--- EXERCISE MATERIAL Enclosed Below ---
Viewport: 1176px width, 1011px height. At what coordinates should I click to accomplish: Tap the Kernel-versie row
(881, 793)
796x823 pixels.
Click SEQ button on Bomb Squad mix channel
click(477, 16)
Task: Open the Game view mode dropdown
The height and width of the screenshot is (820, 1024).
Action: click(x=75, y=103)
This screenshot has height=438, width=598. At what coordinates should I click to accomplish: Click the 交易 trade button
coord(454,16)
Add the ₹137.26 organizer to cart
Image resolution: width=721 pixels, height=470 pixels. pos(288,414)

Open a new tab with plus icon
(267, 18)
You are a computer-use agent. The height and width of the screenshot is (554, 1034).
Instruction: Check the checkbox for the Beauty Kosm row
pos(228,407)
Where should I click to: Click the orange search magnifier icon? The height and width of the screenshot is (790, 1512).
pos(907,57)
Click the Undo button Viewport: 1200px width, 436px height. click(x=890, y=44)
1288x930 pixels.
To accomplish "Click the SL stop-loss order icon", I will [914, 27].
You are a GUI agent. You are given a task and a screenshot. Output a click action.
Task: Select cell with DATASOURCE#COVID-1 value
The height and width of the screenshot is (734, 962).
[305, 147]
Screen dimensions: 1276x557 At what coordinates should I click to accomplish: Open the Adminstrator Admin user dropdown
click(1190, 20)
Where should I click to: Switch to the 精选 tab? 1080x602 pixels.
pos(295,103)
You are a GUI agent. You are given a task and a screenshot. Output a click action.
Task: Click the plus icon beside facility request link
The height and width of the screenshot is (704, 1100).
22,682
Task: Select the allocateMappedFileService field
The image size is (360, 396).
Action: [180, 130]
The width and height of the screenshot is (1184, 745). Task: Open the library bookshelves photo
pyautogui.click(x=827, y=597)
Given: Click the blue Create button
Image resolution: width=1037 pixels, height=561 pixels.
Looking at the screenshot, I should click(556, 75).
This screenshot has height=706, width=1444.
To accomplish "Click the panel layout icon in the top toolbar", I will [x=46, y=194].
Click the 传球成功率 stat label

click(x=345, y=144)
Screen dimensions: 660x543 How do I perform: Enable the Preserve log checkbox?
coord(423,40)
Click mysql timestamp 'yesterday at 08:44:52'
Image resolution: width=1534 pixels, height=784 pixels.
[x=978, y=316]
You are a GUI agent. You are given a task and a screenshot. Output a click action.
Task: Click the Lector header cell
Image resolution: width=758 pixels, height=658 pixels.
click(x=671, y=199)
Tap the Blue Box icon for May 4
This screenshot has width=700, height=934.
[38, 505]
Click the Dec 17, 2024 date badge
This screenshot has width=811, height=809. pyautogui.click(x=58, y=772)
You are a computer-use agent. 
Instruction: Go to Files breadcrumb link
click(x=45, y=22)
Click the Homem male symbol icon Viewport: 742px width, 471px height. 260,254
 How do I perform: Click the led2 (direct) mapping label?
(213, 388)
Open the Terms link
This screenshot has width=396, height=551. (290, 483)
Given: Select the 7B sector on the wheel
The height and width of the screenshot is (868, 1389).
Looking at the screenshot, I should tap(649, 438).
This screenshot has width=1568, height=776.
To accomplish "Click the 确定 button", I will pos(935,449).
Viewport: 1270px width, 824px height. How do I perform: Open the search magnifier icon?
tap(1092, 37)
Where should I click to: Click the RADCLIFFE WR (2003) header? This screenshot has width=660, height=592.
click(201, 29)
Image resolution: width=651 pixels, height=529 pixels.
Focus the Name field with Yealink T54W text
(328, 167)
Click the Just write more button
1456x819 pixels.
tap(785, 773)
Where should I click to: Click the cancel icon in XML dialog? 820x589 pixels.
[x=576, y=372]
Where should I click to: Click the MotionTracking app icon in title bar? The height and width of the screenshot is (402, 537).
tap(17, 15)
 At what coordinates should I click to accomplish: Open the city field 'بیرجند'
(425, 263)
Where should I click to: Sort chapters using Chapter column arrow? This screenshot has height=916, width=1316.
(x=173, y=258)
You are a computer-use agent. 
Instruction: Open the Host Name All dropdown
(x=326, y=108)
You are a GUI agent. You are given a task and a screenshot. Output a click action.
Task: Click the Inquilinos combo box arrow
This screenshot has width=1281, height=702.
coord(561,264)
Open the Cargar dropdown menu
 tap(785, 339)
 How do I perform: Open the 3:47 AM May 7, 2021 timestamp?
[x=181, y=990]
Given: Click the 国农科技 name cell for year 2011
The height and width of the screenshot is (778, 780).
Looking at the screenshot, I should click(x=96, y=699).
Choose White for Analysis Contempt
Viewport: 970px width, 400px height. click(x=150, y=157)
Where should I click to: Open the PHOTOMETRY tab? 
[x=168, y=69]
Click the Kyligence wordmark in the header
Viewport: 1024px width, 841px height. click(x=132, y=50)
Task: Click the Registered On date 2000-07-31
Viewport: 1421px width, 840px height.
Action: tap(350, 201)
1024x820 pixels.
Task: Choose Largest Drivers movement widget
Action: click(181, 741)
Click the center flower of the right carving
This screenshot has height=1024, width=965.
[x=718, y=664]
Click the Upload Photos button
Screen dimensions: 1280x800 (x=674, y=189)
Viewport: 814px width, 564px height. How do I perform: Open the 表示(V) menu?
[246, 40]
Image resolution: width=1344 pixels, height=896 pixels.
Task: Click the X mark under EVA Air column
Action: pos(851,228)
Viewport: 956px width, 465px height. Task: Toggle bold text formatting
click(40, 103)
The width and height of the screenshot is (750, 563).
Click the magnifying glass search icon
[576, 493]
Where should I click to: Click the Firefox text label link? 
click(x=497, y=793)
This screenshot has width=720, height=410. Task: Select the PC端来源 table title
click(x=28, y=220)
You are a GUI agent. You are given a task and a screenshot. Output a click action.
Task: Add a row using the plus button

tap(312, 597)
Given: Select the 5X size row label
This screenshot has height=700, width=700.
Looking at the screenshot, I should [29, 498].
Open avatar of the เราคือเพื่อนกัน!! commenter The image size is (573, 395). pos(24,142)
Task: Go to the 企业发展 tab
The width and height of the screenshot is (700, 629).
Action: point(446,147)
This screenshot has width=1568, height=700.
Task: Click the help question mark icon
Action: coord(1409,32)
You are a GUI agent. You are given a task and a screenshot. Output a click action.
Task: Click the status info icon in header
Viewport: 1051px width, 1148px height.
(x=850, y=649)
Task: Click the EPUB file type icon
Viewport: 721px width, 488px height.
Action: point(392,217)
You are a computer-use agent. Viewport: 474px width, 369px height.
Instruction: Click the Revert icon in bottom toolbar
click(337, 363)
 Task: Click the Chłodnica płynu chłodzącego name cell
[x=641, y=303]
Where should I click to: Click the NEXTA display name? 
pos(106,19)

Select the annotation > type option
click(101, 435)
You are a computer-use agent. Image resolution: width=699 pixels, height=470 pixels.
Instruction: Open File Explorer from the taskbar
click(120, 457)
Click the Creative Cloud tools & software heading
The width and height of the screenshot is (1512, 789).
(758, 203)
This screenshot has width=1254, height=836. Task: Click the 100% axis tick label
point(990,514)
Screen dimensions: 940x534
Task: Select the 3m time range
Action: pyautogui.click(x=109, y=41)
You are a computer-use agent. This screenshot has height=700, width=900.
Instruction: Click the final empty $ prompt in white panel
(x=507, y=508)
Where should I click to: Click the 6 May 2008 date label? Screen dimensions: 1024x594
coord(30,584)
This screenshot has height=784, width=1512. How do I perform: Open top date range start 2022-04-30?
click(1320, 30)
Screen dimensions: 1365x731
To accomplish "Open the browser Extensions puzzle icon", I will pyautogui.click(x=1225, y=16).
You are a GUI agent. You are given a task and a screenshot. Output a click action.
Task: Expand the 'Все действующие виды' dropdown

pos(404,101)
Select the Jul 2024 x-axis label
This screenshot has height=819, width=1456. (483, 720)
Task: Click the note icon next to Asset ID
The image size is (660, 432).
--- End of Enclosed EXERCISE MATERIAL ---
__ASSIGNMENT__.
Please determine the number of lines in the records above that include the string "computer", and answer with that number only.

__RESULT FOR THIS EXERCISE__.
6